» What the exercise asks: All of the records must come back exactly as they were given.
▼▼▼
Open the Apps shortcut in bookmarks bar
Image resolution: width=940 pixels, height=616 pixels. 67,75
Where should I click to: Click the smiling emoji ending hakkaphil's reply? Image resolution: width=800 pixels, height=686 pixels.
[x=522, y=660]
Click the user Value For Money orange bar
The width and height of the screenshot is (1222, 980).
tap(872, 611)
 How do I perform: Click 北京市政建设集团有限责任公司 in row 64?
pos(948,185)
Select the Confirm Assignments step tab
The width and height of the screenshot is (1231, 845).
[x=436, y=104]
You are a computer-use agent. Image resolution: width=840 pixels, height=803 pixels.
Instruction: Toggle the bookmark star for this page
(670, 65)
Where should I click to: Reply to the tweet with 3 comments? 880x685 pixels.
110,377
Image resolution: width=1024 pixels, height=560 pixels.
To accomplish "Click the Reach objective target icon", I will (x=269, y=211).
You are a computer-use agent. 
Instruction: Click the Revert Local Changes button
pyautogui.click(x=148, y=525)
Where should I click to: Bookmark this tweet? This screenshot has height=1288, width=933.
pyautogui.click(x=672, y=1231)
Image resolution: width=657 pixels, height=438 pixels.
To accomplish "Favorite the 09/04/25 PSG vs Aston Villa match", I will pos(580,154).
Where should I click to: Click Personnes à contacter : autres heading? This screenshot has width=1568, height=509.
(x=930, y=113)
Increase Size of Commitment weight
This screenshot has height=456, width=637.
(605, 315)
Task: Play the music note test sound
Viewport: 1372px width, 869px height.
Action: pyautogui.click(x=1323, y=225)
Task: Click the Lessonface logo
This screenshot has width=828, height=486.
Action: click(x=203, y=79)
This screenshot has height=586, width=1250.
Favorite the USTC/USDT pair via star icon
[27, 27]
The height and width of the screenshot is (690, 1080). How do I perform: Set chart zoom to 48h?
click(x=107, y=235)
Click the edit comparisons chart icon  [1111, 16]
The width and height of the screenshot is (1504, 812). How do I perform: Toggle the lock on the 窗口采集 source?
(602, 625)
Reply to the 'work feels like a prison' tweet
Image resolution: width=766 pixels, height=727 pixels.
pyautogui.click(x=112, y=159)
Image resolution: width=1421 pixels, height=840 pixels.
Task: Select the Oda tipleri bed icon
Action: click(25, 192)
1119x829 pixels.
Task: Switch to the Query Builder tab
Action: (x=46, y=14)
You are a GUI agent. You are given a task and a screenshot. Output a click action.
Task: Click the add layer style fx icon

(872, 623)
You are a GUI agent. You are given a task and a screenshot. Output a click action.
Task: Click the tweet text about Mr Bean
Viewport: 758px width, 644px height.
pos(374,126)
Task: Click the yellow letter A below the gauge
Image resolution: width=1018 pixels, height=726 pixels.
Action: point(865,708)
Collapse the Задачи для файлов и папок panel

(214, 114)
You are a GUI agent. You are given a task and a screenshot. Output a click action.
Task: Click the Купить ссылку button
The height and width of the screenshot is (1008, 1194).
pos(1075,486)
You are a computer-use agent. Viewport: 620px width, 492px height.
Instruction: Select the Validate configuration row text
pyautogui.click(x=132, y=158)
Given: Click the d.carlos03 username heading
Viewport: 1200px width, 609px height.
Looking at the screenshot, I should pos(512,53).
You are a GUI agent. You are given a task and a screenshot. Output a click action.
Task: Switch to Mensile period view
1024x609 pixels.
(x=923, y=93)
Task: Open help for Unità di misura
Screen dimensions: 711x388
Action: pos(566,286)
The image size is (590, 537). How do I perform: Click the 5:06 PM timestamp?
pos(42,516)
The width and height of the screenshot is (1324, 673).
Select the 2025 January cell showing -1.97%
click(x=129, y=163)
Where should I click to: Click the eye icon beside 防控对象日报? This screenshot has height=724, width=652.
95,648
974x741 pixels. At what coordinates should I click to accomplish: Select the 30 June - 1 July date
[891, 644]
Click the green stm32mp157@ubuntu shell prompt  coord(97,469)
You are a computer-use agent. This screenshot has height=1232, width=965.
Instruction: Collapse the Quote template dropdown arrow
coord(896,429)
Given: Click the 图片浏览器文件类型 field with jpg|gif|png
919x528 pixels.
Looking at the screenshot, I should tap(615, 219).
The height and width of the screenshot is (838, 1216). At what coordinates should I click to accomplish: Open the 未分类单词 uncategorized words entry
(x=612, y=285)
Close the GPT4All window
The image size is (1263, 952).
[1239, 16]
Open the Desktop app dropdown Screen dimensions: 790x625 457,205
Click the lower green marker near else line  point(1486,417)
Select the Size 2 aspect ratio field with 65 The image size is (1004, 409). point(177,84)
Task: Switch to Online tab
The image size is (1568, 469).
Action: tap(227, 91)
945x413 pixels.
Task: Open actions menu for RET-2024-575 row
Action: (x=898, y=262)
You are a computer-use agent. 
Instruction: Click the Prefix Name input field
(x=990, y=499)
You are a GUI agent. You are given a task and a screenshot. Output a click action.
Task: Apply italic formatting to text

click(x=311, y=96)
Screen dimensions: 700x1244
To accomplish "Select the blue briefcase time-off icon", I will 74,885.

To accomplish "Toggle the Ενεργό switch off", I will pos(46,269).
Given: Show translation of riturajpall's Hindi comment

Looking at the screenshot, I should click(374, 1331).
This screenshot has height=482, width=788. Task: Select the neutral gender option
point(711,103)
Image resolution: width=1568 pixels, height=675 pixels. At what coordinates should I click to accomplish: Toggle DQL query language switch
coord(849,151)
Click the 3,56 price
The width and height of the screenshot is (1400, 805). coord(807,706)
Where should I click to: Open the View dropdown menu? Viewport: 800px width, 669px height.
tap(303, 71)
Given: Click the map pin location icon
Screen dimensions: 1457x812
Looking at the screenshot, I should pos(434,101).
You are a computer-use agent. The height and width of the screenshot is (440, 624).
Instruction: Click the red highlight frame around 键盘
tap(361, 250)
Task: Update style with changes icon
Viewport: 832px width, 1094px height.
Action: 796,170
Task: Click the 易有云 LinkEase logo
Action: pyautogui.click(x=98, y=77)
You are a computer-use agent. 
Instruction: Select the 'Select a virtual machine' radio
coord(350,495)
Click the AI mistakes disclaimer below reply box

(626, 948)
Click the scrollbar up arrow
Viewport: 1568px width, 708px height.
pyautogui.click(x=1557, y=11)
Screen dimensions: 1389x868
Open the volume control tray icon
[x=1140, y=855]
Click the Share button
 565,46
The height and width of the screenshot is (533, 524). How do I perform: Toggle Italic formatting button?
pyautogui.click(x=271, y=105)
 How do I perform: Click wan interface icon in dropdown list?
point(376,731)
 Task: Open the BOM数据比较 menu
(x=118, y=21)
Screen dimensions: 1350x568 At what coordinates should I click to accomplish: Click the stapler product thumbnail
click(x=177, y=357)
▲▲▲
» Expected output:
Open the Apps shortcut in bookmarks bar
Image resolution: width=940 pixels, height=616 pixels. 67,75
Where should I click to: Click the smiling emoji ending hakkaphil's reply? Image resolution: width=800 pixels, height=686 pixels.
[x=522, y=660]
Click the user Value For Money orange bar
The width and height of the screenshot is (1222, 980).
tap(872, 611)
 How do I perform: Click 北京市政建设集团有限责任公司 in row 64?
pos(948,185)
Select the Confirm Assignments step tab
The width and height of the screenshot is (1231, 845).
[x=436, y=104]
You are a computer-use agent. Image resolution: width=840 pixels, height=803 pixels.
Instruction: Toggle the bookmark star for this page
(670, 65)
Where should I click to: Reply to the tweet with 3 comments? 880x685 pixels.
110,377
Image resolution: width=1024 pixels, height=560 pixels.
To accomplish "Click the Reach objective target icon", I will (x=269, y=211).
You are a computer-use agent. 
Instruction: Click the Revert Local Changes button
pyautogui.click(x=148, y=525)
Where should I click to: Bookmark this tweet? This screenshot has height=1288, width=933.
pyautogui.click(x=672, y=1231)
Image resolution: width=657 pixels, height=438 pixels.
To accomplish "Favorite the 09/04/25 PSG vs Aston Villa match", I will pos(580,154).
Where should I click to: Click Personnes à contacter : autres heading? This screenshot has width=1568, height=509.
(x=930, y=113)
Increase Size of Commitment weight
This screenshot has height=456, width=637.
(605, 315)
Task: Play the music note test sound
Viewport: 1372px width, 869px height.
Action: pyautogui.click(x=1323, y=225)
Task: Click the Lessonface logo
This screenshot has width=828, height=486.
Action: click(x=203, y=79)
This screenshot has height=586, width=1250.
Favorite the USTC/USDT pair via star icon
[27, 27]
The height and width of the screenshot is (690, 1080). How do I perform: Set chart zoom to 48h?
click(x=107, y=235)
Click the edit comparisons chart icon  [1111, 16]
The width and height of the screenshot is (1504, 812). How do I perform: Toggle the lock on the 窗口采集 source?
(602, 625)
Reply to the 'work feels like a prison' tweet
Image resolution: width=766 pixels, height=727 pixels.
pyautogui.click(x=112, y=159)
Image resolution: width=1421 pixels, height=840 pixels.
Task: Select the Oda tipleri bed icon
Action: click(25, 192)
1119x829 pixels.
Task: Switch to the Query Builder tab
Action: (x=46, y=14)
You are a GUI agent. You are given a task and a screenshot. Output a click action.
Task: Click the add layer style fx icon

(872, 623)
You are a GUI agent. You are given a task and a screenshot. Output a click action.
Task: Click the tweet text about Mr Bean
Viewport: 758px width, 644px height.
pos(374,126)
Task: Click the yellow letter A below the gauge
Image resolution: width=1018 pixels, height=726 pixels.
Action: point(865,708)
Collapse the Задачи для файлов и папок panel

(214, 114)
You are a GUI agent. You are given a task and a screenshot. Output a click action.
Task: Click the Купить ссылку button
The height and width of the screenshot is (1008, 1194).
pos(1075,486)
You are a computer-use agent. Viewport: 620px width, 492px height.
Instruction: Select the Validate configuration row text
pyautogui.click(x=132, y=158)
Given: Click the d.carlos03 username heading
Viewport: 1200px width, 609px height.
Looking at the screenshot, I should pos(512,53).
You are a GUI agent. You are given a task and a screenshot. Output a click action.
Task: Switch to Mensile period view
1024x609 pixels.
(x=923, y=93)
Task: Open help for Unità di misura
Screen dimensions: 711x388
Action: pos(566,286)
The image size is (590, 537). How do I perform: Click the 5:06 PM timestamp?
pos(42,516)
The width and height of the screenshot is (1324, 673).
Select the 2025 January cell showing -1.97%
click(x=129, y=163)
Where should I click to: Click the eye icon beside 防控对象日报? This screenshot has height=724, width=652.
95,648
974x741 pixels. At what coordinates should I click to accomplish: Select the 30 June - 1 July date
[891, 644]
Click the green stm32mp157@ubuntu shell prompt  coord(97,469)
You are a computer-use agent. This screenshot has height=1232, width=965.
Instruction: Collapse the Quote template dropdown arrow
coord(896,429)
Given: Click the 图片浏览器文件类型 field with jpg|gif|png
919x528 pixels.
Looking at the screenshot, I should tap(615, 219).
The height and width of the screenshot is (838, 1216). At what coordinates should I click to accomplish: Open the 未分类单词 uncategorized words entry
(x=612, y=285)
Close the GPT4All window
The image size is (1263, 952).
[1239, 16]
Open the Desktop app dropdown Screen dimensions: 790x625 457,205
Click the lower green marker near else line  point(1486,417)
Select the Size 2 aspect ratio field with 65 The image size is (1004, 409). point(177,84)
Task: Switch to Online tab
The image size is (1568, 469).
Action: tap(227, 91)
945x413 pixels.
Task: Open actions menu for RET-2024-575 row
Action: (x=898, y=262)
You are a computer-use agent. 
Instruction: Click the Prefix Name input field
(x=990, y=499)
You are a GUI agent. You are given a task and a screenshot. Output a click action.
Task: Apply italic formatting to text

click(x=311, y=96)
Screen dimensions: 700x1244
To accomplish "Select the blue briefcase time-off icon", I will 74,885.

To accomplish "Toggle the Ενεργό switch off", I will pos(46,269).
Given: Show translation of riturajpall's Hindi comment

Looking at the screenshot, I should click(374, 1331).
This screenshot has height=482, width=788. Task: Select the neutral gender option
point(711,103)
Image resolution: width=1568 pixels, height=675 pixels. At what coordinates should I click to accomplish: Toggle DQL query language switch
coord(849,151)
Click the 3,56 price
The width and height of the screenshot is (1400, 805). coord(807,706)
Where should I click to: Open the View dropdown menu? Viewport: 800px width, 669px height.
tap(303, 71)
Given: Click the map pin location icon
Screen dimensions: 1457x812
Looking at the screenshot, I should pos(434,101).
You are a computer-use agent. The height and width of the screenshot is (440, 624).
Instruction: Click the red highlight frame around 键盘
tap(361, 250)
Task: Update style with changes icon
Viewport: 832px width, 1094px height.
Action: 796,170
Task: Click the 易有云 LinkEase logo
Action: pyautogui.click(x=98, y=77)
You are a computer-use agent. 
Instruction: Select the 'Select a virtual machine' radio
coord(350,495)
Click the AI mistakes disclaimer below reply box

(626, 948)
Click the scrollbar up arrow
Viewport: 1568px width, 708px height.
pyautogui.click(x=1557, y=11)
Screen dimensions: 1389x868
Open the volume control tray icon
[x=1140, y=855]
Click the Share button
 565,46
The height and width of the screenshot is (533, 524). How do I perform: Toggle Italic formatting button?
pyautogui.click(x=271, y=105)
 How do I perform: Click wan interface icon in dropdown list?
point(376,731)
 Task: Open the BOM数据比较 menu
(x=118, y=21)
Screen dimensions: 1350x568 At what coordinates should I click to accomplish: Click the stapler product thumbnail
click(x=177, y=357)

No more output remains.